The recent sale of Park Royal Kitchener Hotel at a 24% premium is a strong indication of  continued investor interest in the Singapore hospitality market, which will likely have a reverberating effect for upscale hotels.

“The sale, in our view, will likely result in positive valuation rerating for upscale hotels, benefitting the REIT’s Singapore assets,” says Natarajan.

CDLHT’s gearing at 37.5% as at 1Q2023 is modest according to the analyst, but will be expected to rise by 1-2 percentage points (ppts) with the ongoing progressive payments for UK build-to-rent developments and asset enhancements in Singapore.

The trust’s management has said that it is on the lookout for acquisition opportunities, with a focus on overseas markets such as UK and Japan. It also sees opportunities from over-leveraged buyers.

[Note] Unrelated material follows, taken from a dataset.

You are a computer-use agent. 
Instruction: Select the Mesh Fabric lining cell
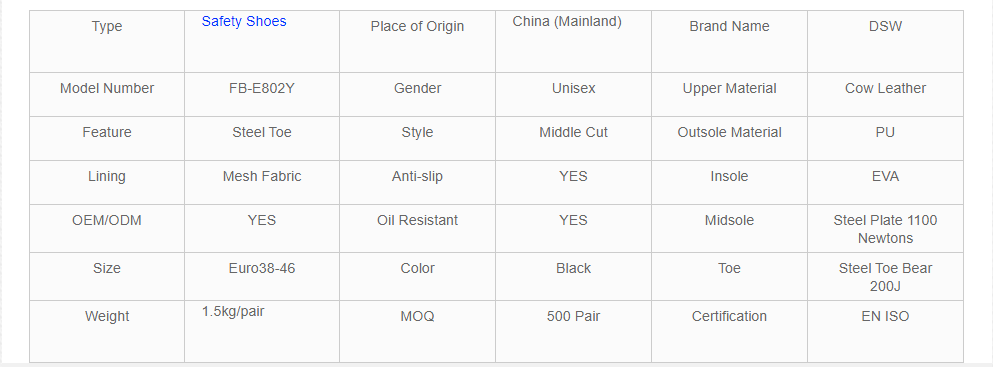point(262,182)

Overall, Natarajan remains cautious of CDLHT and has three reasons to support his stance: slow recovery of China visitors coming back to Singapore; CDLHT’s earnings are weighed down by rising interest costs, as it has among the lowest debt hedges among SREIT’s at about 56% and has nearly half of its debt maturing in 2023-2024; as well as performance at its overseas markets has been mixed and the analyst expects the rising SGD to weigh on overseas earnings.

“We expect Chinese visitor recovery to remain patchy and see a return to pre-pandemic levels only by 2025, in addition to rising inflationary pressures and dissipation of pent-up demand posing challenges for visitor arrivals,” adds the analyst.

As at 4.00pm, units in CDLHT are trading at $1.20.